Statements and assessments about the test will begin to emerge from the United States, South Korea and Japan in the hours to come. It will be important to monitor early reports evaluating the launch's success, as well as details about the device's range and apogee. But regardless, the new test will lend credence to the United States' calls to take a tougher approach to North Korea.
The specific technical requirements of North Korea's weapons program largely dictate the pace and aim of its missile tests. North Korea has been trying to develop a viable heat shield and re-entry vehicle to enable its missile system to deliver a warhead more reliably on target. The latest launch is the country's first since its landmark July 4 test of an apparent Hwasong-14 intercontinental ballistic missile (ICBM), which, according to high-end estimates of its range, would be able to hit areas of the western United States.
In the wake of that test, the United Nations imposed sanctions on North Korea, spurring backroom negotiations over how to handle Pyongyang's weapons program. Talks between the United States and China are still in progress three weeks after the U.N. Security Council called an emergency meeting. Separately, China is negotiating over the sanctions with Russia as well, since Moscow has signaled it would act as a spoiler in the U.S. confrontation with North Korea.
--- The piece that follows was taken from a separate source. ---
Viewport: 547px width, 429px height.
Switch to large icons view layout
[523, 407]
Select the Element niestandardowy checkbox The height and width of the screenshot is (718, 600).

On July 6, the Russian government blocked a U.N. statement calling for stronger measures against Pyongyang, doubtful that North Korea had tested a true ICBM in the first place.
The latest missile test comes not long after Seoul suggested holding military talks with Pyongyang. The move marked a nascent attempt by the Moon administration to take a softer approach to North Korea, but it has put South Korea at odds with Japan, which advocates a firmer method. The United States, meanwhile, has pushed for a concerted effort by Washington, Seoul and Tokyo to pressure North Korea — along with China and Russia.
Now that North Korea has launched yet another missile test, it has vindicated the United States' calls for an approach characterized more by pressure than by dialogue. An unconfirmed report from the week of July 24 indicated that the Pentagon believes North Korea is on track to obtain a nuclear-capable ICBM program by 2018 — two years ahead of previous estimates. And a demonstrable ability to strike the continental United States with a nuclear weapon is a danger that Washington simply cannot accept.
The differing interests of the United States and North Korea are quickly reaching the point of being irreconcilable. Without much room for compromise, Washington is relying on Beijing and Moscow to further pressure Pyongyang into cooperation. The next step for the United States, then, may be moving forward with additional secondary sanctions against entities — namely in China — that do business with North Korea.